WWE挑戦のジュリア「マリーゴールドに来て本当によかった」“感動のラストマッチ”で何を残したのか?「根っこにあるのは日本の女子プロレス」<Number Web> photograph by Essei Hara

マリーゴールドの選手たちによる胴上げでWWEに送り出されたジュリア。8月25日、新木場1stRING

「マリーゴールドに来て本当によかった」

 正真正銘のラストマッチを終えると、ジュリアは「わがままばかり言ってきて、やってきたが、それがジュリアだ」と語気を強めた。
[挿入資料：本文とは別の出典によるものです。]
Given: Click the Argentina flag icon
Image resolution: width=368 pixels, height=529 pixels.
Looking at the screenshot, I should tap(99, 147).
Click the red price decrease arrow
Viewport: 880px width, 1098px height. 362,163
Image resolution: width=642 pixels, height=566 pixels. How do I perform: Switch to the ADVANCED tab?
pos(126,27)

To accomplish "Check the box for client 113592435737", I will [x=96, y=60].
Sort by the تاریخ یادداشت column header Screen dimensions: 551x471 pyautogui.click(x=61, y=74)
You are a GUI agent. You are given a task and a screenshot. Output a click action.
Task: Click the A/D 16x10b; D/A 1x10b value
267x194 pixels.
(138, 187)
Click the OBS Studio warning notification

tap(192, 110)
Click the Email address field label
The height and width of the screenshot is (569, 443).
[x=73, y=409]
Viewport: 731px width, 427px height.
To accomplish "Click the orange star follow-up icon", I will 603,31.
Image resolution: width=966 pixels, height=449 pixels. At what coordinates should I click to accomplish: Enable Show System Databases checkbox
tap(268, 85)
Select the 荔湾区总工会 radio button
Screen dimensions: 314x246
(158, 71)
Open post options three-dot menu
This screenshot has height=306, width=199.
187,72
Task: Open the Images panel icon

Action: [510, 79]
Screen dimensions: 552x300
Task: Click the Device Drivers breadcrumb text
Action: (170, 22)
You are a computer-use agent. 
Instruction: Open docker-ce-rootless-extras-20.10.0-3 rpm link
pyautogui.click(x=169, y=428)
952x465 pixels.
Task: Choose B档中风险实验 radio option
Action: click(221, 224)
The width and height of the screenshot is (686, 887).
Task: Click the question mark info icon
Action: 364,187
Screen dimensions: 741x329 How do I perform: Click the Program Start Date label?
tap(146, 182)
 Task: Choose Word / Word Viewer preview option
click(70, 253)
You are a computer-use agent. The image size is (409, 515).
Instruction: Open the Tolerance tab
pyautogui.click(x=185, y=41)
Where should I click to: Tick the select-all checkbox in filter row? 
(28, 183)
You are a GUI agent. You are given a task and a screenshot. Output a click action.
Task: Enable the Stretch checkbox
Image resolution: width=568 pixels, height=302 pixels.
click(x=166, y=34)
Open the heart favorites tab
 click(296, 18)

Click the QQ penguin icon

「どこにいても、しがみついて、世界のベルト取ってきます。そして日本の女子プロレスを盛り上げたい」

 マイクから思いがあふれていた。

「プロレス始めて7年間。こういうことは想像していなかったけれど、あきらめないでよかった。大切な人、大好きな人、仲間たち、大っ嫌いな人たち、全部ひっくるめて今日やってよかったなと思っている。誰に何を言われようと私は後悔しない。そういう生き方をしているから。ついに、この日が来てしまいました」

 ジュリアは林下詩美を呼んだ。

「マリーゴールド旗揚げする時、詩美がいてよかったと本当に思った。あんたはもっと気合入れなおせ。あんたが頑張らなくちゃいけない。クールで美しい……いや、クールじゃなくて、ホットな女になってくれよ。後輩たちに格好いい背中見せてやれよ。詩美、頼むよ」

 これに林下が応じた。

「ジュリア、お前がいなくなったらって、不安な日が多かったけど、そんなんじゃダメだよな。林下詩美も熱くて、格好よくて、すごいってところを、海渡ってアメリカにいるお前に届けてやるから。いつかまたリングで会う時は今の林下詩美じゃない。もっと進化した熱い林下詩美になっているから。ジュリアも私たちマリーゴールドを見守っていてくれよ」

 ジュリアはあらためて感謝を口にした。

「人生で一度、経験できるかできないかの団体の旗揚げに携われて、マリーゴールドに来て本当によかった。こんなに宝物を与えてもらっていいんでしょうか。みんなありがとうございました。いろんな認められないようなことも、たくさんしてきたかもしれないけれど……。みんなの応援で新しい夢にチャレンジできる。根っこにあるのは日本、日本の女子プロレス。だから、どこに行ってもみんなとつながっている。海の向こうに行っても頑張ってくる。アリベデルチ、またな」

 アメリカでの挑戦は、決して容易い道ではないだろう。だからこそ、ジュリアには「幸運」という言葉を贈りたい。